Besides, nutrition also plays an important role in this context. Deficiencies of some dietary vitamins raise the aflatoxicosis in susceptible chickens. Furthermore, dietary supplementation of tryptophan helps increasing hepatoxicity of AFB1. The small intestine of the sick birds often gets targeted by lowering the length and weight of duodenum and jejunum which consequently affects the tissue morphology. Above all, transfer of aflatoxins through embryonated eggs is yet another major concern for the poultry sector. AFB1 can transmit from affected laying hen to albumin and yolk of her eggs . As a result, contaminated unfertilized eggs can be a food safety risk for human consumption. Major effects of aflatoxicosis are depicted in the given figure 1 below :
Fig 1. Prominent Effects of Aflatoxicosis
A number of aflatoxicosis outbreaks taking several human and animal lives had been encountered in Asia and Africa in the past. These incidences signify and strengthen the severity of the aflatoxin-contaminated food hazards. Even though prevention is the best medicine to control aflatoxicosis but occasionally natural contamination of crops with A. flavus becomes unavoidable. Additionally, enforcement of aflatoxin regulatory limits leads to declined markets and incomes. Methods involving physical removal or chemical inactivation of toxins in the aflatoxin contaminated feeds can be a way out for the decontamination. Some significant strategies to combat aflatoxicosis are depicted in the figure 2 below.
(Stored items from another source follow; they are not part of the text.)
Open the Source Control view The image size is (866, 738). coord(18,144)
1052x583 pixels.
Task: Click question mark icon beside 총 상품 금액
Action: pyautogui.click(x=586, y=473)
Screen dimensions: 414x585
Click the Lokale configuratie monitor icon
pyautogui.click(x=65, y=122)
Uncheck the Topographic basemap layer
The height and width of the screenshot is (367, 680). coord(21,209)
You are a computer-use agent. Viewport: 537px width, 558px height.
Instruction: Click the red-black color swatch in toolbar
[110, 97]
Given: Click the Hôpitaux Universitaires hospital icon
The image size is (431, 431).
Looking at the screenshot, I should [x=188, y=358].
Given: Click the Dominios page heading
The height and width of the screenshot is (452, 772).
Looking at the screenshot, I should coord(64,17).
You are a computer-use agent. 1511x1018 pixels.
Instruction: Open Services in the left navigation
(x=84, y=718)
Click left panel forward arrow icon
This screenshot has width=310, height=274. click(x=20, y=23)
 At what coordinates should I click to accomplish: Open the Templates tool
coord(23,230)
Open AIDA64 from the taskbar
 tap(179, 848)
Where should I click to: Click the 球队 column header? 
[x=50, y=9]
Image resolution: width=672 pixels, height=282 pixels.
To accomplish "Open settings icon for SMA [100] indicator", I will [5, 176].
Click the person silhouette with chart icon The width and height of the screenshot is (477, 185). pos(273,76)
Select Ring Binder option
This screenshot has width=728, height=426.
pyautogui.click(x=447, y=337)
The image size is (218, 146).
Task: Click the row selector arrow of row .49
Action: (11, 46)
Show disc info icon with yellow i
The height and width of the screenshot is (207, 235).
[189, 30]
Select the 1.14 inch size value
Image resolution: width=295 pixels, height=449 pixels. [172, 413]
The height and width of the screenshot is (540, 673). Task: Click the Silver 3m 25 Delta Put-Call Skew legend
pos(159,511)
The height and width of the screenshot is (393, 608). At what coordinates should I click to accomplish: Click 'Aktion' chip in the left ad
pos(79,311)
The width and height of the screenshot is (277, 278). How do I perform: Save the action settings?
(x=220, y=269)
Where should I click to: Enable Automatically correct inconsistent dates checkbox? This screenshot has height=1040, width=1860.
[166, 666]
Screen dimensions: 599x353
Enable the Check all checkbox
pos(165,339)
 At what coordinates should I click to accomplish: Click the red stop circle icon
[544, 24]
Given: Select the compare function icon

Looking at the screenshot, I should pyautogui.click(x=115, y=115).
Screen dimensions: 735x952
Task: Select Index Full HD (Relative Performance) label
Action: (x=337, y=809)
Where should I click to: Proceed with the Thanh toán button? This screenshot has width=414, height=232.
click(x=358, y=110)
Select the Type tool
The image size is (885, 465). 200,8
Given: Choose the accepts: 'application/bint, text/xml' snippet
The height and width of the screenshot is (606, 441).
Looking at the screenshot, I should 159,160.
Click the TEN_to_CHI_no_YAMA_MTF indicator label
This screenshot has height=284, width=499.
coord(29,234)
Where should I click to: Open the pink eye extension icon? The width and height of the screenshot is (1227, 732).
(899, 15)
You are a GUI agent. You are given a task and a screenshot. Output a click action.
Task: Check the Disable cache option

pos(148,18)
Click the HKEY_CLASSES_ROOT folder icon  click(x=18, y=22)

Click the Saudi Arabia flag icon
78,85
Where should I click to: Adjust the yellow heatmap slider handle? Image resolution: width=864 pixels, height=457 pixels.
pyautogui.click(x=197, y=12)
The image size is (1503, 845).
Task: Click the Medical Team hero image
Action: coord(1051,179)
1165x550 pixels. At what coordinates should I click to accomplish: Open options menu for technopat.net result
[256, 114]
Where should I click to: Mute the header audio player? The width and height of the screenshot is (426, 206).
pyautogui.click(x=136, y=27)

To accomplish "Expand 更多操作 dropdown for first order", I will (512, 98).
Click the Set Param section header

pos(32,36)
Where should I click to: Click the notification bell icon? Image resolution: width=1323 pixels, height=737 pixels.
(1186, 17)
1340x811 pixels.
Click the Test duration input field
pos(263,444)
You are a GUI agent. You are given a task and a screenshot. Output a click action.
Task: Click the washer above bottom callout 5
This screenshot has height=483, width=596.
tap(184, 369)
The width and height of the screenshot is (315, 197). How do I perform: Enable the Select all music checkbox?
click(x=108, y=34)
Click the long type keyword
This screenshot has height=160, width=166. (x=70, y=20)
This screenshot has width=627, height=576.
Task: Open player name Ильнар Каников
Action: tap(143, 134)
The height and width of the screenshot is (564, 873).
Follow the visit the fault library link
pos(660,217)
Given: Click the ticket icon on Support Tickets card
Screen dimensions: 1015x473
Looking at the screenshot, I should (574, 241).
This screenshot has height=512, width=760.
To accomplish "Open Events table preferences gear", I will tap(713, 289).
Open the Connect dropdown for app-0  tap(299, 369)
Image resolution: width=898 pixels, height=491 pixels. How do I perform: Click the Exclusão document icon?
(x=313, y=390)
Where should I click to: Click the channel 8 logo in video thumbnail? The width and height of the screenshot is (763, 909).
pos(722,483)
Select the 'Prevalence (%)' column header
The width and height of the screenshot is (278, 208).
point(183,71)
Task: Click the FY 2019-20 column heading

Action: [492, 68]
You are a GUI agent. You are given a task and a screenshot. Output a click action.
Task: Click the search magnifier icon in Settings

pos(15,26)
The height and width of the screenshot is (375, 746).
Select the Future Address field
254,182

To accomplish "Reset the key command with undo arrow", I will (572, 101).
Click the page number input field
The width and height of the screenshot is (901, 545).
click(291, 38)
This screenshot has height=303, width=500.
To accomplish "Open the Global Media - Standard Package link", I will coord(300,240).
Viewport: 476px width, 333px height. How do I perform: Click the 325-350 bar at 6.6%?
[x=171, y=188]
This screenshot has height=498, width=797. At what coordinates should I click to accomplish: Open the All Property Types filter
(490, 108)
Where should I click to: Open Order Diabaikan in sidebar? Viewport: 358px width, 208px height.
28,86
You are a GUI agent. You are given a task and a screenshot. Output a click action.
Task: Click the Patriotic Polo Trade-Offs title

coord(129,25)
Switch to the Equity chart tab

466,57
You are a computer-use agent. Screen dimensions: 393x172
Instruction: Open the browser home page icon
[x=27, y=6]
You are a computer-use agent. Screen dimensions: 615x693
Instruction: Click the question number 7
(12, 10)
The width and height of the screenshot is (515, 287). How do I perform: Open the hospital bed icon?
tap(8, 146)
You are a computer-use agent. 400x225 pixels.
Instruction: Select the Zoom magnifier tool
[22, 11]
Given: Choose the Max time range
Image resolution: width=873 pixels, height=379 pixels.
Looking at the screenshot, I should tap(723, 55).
Fig 2. Control Measures to Resist Aflatoxicosis in Poultry
For detoxifying crops like grain, rice, maize and cottonseed, chemicals viz., ammonium hydroxide, calcium hydroxide, hydrogen peroxide, sodium hydroxide and sodium hypochlorite are useful. These chemicals play a key role in reducing aflatoxins specially AFB1 concentrations by hydrolysis which leads to production of degraded form having reduced or no toxicity. Likewise, some feed additives are employed for detoxification and strengthen the metabolic and/or immune functions of the body in order to safeguard the poultry from the effects of aflatoxicosis. Selenium supplementation is the most prominent one and highly preferred against AFB1. Also, super-activated charcoal, phenobarbital, cysteine, glutathione, beta carotene, zeolites like hydrated sodium calcium aluminosilicate, clinoptilolite and sodium bentonite and antioxidants like butylated hydroxytoluene (BHT) and turmeric have proved to reduce the effects of aflatoxicosis. On the other hand, probiotics can also aid in this process of protection. Bacteria viz., Streptococcus, Enterococcus, Lactococcus and Berevibacillus efficiently can help in vitro binding against AFB1. Works are in progress for the effective use of probiotic strains of Lactobacillus, Bifidobacterium and Propionibacterium. Above all, an effective managemental system be established till the selection of resistant lines of poultry against the same can be undertaken for farming. If in case the selection strategy has been adopted then the adverse effects can be easily controlled without any negative impacts or losses and poultry can be protected even from their day-old lives, proving it to be a gold-standard approach.
Thus, not only morbidity or mortality occurs on exposure but also aflatoxicosis in turn causes losses directly and indirectly to the poultry industry. Therefore, to save the industry and protect public health as well as poultry health, a holistic approach has to be adopted in order to mitigate all the iniquities judiciously.